In the last decade, as you can see, Berkshire Hathaway’s price to book has drifted down, and relative to insurance companies in the aggregate, the Buffett-Munger premium has largely dissipated, suggesting that while Combs and Weschler are well-regarded stock pickers, they cannot replace Buffett and Munger. That may explain why Berkshire’s stock price was unaffected by Munger’s passing.

Industry Structure

    As we shift away from a twentieth century economy, where manufacturing and financial service companies dominated, to one where technology and service companies are atop the largest company list, we are also moving into a period where value will come as much from key people in the organization as it does from physical assets. It follows that companies will invest more in human capital to preserve their value, and here, as in much of the new economy, accounting is missing the boat. While there have been attempts to increase corporate disclosure about human capital, the impetus seems to be coming more from diversity advocates than from value appraisers. If human capital is to be treated as a source of value, what companies spend in recruitment, training and nurturing employee loyalty is more capital expenditure than operating expense, and as with any other investment, these expenses have to be judged by the consequences in terms of employee turnover and key person losses.

Compensation

    To the extent that key people deliver more value to companies, it stands to reason that they will try to claim some or all of that added value for themselves. In organizations where they are valuable key people, you should expect to see much greater differences in compensation across employees, with the most valued key people being paid large multiples of what the typical employee earns. In addition, to encourage these key people to make themselves less key, by building teams and grooming successors, you would expect the pay to be more in the form on equity (restricted stock or options) than in cash.While that may strike you as inequitable or unfair, it reflects the economics of businesses, and legislating compensation limits will either cause key people to move on or to find loopholes in the laws. 

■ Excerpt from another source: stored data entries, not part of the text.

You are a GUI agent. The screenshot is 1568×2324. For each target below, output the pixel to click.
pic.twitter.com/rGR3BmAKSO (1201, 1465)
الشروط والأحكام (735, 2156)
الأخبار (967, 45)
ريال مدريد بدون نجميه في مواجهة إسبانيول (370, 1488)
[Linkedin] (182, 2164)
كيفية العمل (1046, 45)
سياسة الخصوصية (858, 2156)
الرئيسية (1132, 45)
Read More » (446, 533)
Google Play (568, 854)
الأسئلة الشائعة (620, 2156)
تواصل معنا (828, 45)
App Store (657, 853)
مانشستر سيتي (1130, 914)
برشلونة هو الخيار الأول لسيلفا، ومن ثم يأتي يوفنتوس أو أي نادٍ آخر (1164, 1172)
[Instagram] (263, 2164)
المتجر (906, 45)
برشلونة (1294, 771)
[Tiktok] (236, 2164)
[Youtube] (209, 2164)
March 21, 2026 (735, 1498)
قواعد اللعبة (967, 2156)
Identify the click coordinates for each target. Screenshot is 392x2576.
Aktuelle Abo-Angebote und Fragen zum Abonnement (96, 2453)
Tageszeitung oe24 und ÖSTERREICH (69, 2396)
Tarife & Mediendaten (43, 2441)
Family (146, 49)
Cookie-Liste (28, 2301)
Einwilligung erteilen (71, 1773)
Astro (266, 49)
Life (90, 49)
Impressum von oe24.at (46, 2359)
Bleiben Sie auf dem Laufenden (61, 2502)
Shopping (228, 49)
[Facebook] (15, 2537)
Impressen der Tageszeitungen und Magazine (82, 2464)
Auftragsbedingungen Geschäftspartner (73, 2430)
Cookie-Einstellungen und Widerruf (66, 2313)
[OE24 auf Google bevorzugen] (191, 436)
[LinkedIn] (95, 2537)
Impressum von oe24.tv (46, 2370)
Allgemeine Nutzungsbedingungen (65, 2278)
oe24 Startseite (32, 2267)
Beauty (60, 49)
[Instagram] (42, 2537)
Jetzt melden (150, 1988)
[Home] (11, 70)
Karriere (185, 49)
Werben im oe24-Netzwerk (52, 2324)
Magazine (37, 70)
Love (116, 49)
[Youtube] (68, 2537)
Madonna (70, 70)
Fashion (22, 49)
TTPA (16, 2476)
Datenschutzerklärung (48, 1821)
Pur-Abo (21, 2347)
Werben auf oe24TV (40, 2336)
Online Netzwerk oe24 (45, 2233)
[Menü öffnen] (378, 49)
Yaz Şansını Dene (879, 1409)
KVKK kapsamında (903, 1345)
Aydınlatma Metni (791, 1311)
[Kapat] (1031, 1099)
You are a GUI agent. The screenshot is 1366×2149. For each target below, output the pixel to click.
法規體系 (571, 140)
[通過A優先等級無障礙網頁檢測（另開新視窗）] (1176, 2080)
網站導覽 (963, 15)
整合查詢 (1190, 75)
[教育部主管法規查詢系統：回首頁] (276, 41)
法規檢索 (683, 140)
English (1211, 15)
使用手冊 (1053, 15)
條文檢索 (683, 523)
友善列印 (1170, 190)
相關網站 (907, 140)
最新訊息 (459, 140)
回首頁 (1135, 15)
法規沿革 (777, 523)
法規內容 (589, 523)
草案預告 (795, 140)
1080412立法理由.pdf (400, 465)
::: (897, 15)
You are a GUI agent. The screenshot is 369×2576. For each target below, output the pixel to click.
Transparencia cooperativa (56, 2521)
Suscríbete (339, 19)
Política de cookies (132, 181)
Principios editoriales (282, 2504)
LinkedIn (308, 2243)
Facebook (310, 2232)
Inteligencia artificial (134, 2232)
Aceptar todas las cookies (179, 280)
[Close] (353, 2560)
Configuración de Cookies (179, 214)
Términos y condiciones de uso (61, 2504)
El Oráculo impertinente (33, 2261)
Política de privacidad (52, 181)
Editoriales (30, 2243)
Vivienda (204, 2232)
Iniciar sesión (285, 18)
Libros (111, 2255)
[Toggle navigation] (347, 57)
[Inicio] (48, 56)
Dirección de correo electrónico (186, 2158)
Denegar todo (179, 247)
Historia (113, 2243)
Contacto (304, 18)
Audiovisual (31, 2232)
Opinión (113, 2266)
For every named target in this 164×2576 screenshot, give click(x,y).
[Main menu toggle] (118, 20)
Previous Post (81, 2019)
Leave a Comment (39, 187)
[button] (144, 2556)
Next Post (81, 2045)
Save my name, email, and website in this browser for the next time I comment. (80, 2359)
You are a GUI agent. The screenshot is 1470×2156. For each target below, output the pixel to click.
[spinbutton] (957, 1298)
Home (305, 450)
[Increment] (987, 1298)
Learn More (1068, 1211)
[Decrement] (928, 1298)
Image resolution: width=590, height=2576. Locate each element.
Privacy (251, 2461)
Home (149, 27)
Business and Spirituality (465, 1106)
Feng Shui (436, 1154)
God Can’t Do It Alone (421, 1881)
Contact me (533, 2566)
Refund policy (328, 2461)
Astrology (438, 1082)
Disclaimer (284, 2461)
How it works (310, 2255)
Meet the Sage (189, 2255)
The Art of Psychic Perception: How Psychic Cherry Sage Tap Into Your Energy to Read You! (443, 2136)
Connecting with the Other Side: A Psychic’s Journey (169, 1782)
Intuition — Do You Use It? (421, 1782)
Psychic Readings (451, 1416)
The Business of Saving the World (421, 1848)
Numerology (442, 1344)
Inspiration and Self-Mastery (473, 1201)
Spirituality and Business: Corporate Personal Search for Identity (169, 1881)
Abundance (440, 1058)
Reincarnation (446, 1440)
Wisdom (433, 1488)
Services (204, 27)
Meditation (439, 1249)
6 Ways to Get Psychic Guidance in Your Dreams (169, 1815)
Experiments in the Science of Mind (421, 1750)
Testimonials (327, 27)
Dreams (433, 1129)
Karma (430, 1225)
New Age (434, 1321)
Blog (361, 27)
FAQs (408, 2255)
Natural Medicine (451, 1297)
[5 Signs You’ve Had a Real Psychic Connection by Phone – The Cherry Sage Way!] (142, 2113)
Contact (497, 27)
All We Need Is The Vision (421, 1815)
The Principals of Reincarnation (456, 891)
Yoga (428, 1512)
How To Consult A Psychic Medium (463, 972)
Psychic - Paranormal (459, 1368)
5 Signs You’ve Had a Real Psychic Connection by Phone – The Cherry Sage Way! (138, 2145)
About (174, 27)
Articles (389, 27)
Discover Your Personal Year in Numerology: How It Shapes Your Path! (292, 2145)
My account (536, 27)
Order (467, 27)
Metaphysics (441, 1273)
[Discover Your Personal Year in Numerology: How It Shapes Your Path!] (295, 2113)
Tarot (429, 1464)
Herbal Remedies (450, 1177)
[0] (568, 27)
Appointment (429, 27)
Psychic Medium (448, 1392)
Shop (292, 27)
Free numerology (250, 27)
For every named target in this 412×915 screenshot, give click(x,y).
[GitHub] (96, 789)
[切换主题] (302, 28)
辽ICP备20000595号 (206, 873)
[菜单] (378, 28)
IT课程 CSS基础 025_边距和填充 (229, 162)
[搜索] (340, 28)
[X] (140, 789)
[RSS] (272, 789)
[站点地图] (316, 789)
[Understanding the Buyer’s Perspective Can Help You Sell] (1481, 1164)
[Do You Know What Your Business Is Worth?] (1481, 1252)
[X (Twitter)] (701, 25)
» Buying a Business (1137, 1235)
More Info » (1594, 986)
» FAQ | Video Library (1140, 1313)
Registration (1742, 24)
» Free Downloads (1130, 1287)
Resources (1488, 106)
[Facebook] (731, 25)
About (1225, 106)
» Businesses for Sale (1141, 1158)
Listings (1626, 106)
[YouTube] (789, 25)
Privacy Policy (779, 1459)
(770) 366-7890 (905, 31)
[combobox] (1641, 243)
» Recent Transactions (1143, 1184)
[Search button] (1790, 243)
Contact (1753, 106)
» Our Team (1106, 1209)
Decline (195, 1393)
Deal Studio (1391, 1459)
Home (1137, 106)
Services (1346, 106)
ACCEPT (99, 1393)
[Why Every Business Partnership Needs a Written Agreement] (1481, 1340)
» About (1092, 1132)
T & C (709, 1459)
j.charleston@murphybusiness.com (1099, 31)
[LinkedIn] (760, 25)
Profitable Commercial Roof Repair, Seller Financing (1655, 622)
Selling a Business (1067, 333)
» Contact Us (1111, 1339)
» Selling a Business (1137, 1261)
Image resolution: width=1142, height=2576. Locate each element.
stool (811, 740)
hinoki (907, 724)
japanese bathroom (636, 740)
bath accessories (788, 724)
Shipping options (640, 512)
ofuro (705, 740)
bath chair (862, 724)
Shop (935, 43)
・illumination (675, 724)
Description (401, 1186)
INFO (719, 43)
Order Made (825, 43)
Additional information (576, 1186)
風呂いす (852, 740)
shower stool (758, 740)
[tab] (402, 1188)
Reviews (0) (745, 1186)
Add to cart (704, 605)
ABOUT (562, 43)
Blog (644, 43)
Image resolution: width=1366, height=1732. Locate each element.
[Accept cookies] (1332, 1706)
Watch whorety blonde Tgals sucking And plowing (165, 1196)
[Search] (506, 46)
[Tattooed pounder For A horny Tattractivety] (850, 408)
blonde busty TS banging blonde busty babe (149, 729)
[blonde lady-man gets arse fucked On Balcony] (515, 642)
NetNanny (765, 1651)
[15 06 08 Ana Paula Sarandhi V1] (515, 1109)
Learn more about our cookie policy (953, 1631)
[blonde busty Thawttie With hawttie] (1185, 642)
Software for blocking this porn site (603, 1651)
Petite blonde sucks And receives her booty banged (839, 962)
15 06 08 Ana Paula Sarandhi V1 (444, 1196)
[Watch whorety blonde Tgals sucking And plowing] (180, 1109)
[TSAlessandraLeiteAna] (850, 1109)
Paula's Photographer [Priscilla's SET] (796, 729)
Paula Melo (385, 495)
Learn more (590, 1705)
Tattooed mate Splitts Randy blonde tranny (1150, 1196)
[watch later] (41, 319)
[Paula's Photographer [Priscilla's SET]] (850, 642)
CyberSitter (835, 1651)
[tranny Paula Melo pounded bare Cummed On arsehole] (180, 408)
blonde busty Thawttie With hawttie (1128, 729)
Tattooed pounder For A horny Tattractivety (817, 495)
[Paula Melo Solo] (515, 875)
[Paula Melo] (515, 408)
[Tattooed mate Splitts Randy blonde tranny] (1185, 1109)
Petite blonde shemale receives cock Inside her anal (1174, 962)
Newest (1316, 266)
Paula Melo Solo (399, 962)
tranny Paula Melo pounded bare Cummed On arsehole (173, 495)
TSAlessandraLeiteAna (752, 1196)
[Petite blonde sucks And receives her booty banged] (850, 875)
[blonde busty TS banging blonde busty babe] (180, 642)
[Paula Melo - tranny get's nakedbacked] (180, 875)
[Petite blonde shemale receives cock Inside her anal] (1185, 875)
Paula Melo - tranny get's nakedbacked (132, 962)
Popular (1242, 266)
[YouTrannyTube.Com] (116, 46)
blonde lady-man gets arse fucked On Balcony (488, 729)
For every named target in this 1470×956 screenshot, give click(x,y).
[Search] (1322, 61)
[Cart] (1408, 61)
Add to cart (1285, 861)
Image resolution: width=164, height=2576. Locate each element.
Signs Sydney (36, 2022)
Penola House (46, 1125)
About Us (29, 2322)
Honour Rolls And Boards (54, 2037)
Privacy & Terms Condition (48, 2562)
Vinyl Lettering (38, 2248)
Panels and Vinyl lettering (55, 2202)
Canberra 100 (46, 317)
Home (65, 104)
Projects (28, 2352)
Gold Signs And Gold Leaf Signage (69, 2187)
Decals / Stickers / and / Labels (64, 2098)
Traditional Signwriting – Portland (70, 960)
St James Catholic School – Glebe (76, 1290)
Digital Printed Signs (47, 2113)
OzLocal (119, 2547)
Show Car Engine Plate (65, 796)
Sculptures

    Lest I be viewed as an apologist for monstrously large top management compensation packages,  the key person framework can be a useful in holding to account boards of directors that grant absurdly high compensation packages to top managers in companies, where their presence adds little value. Thus, I don’t see why you would pay tens of millions of dollars to the CEOs of Target (a mature to declining retail company, no matter who runs it), Royal Dutch (an almost pure oil play) or Coca Cola ( where the management is endowed with a brand name that they had little role in creating). This may be a bit unfair, but I would wager that an AI-generated CEO could replace the CEOs of half or more of the S&P 500 companies, and no one would notice the difference.

In conclusion

    There are many canards about intrinsic valuation that are in wide circulation, and one is that intrinsic valuations do not reflect the value of people in a company. That is not true, since intrinsic valuations, done right, should incorporate the value of a key person or people in a business, reflecting that value in cash flows, growth or risk inputs. That said, intrinsic value is built, not on nostalgia or emotion, but  on the cold realities that key people can sometimes destroy value, that a key person in a company can go from being a value creator to a value destroyer over time and that key people, in particular, and human capital, in general, will matter less in some companies (more mature, manufacturing and with long-standing competitive advantages) than in other companies (younger, service-oriented and with transitory and changing moats.